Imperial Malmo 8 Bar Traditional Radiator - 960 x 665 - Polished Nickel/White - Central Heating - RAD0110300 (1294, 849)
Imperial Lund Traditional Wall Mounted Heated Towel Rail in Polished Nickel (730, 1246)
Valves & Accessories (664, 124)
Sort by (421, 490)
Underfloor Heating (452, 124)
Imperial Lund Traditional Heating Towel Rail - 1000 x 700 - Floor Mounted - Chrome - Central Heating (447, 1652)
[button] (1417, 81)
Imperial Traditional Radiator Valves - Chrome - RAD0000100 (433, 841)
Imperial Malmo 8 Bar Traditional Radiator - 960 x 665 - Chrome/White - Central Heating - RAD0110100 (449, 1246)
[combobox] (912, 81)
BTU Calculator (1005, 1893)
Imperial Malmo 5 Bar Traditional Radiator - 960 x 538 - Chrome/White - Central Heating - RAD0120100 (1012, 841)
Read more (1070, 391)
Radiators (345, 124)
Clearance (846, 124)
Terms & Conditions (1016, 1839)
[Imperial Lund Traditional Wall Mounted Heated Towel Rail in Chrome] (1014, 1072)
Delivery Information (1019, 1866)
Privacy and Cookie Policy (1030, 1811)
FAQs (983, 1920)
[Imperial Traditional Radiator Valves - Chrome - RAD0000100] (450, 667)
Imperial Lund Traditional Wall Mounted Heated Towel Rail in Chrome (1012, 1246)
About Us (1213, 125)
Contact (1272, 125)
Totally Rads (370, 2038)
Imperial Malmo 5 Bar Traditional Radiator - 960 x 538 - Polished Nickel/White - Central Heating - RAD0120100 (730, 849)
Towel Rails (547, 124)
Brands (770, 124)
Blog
...
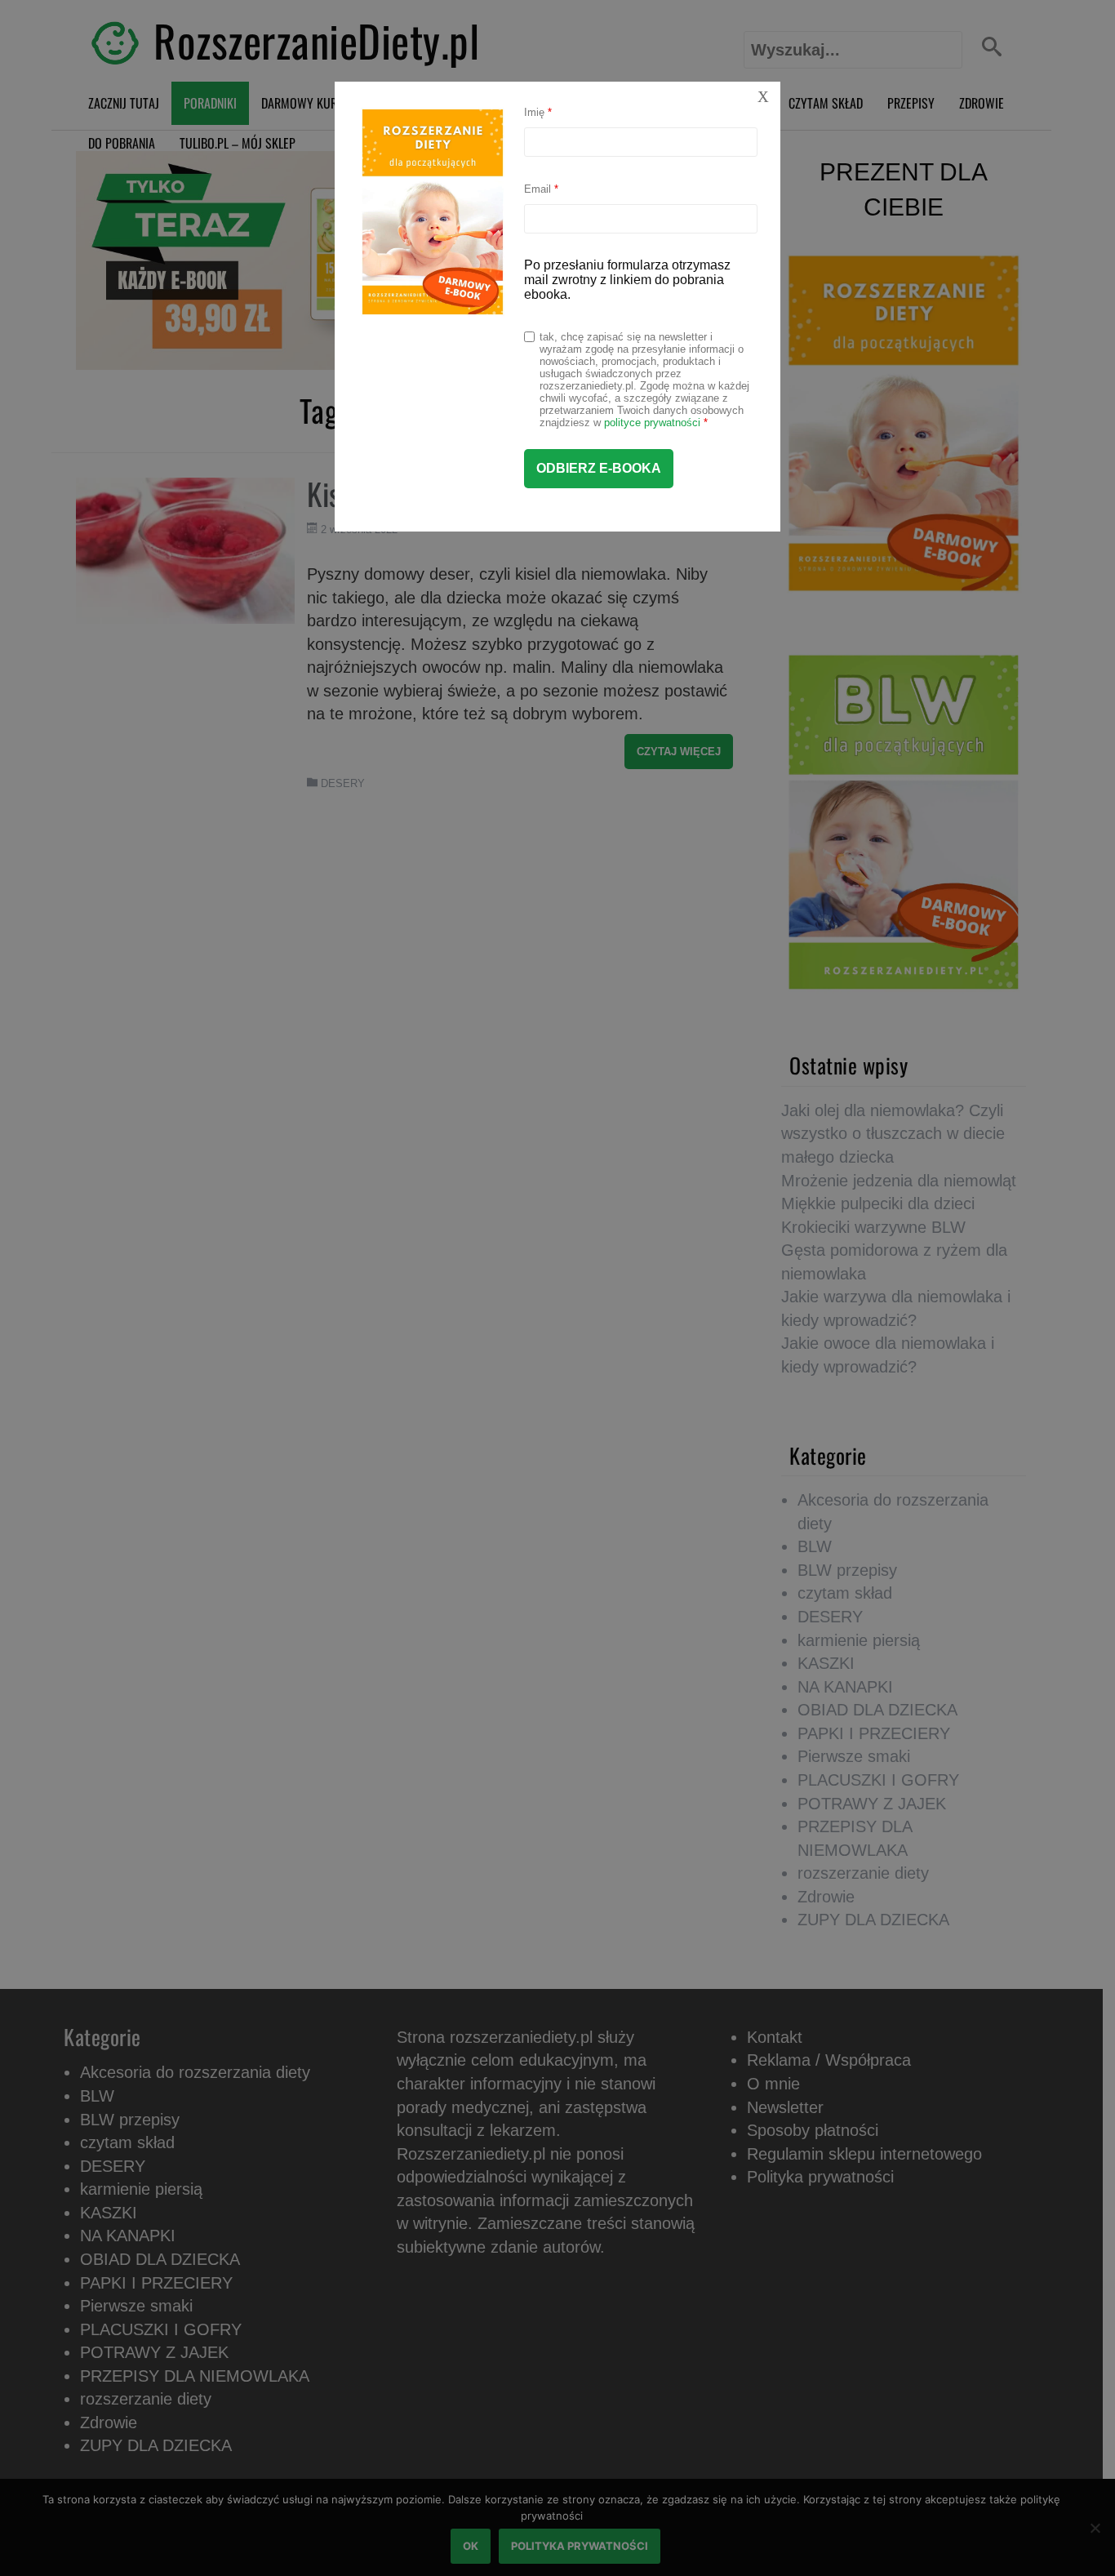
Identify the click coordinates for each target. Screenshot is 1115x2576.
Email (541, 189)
* * *
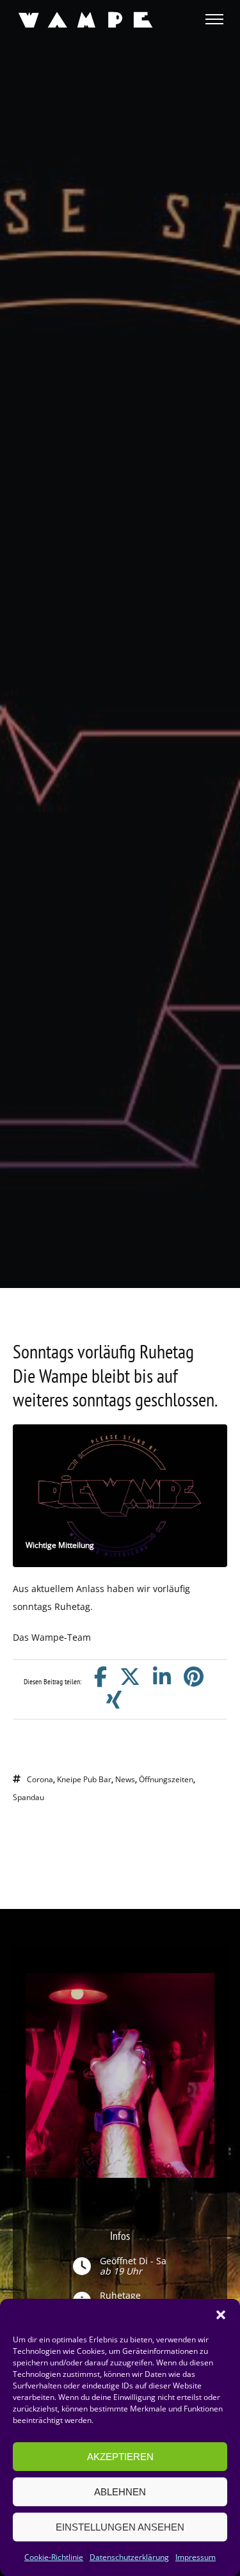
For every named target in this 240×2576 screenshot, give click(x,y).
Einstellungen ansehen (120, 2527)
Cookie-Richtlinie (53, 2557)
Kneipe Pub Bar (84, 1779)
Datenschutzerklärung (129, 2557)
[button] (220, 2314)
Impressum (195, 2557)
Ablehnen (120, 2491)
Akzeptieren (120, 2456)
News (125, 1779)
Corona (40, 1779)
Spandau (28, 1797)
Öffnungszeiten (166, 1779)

What to produce: For this exercise, repeat exactly the lines of the data above from the one with "RAD0110300 (1294, 849)" down to the one with "Clearance (846, 124)", both end lines included.

Answer to this task:
Imperial Malmo 8 Bar Traditional Radiator - 960 x 665 - Polished Nickel/White - Central Heating - RAD0110300 (1294, 849)
Imperial Lund Traditional Wall Mounted Heated Towel Rail in Polished Nickel (730, 1246)
Valves & Accessories (664, 124)
Sort by (421, 490)
Underfloor Heating (452, 124)
Imperial Lund Traditional Heating Towel Rail - 1000 x 700 - Floor Mounted - Chrome - Central Heating (447, 1652)
[button] (1417, 81)
Imperial Traditional Radiator Valves - Chrome - RAD0000100 (433, 841)
Imperial Malmo 8 Bar Traditional Radiator - 960 x 665 - Chrome/White - Central Heating - RAD0110100 (449, 1246)
[combobox] (912, 81)
BTU Calculator (1005, 1893)
Imperial Malmo 5 Bar Traditional Radiator - 960 x 538 - Chrome/White - Central Heating - RAD0120100 (1012, 841)
Read more (1070, 391)
Radiators (345, 124)
Clearance (846, 124)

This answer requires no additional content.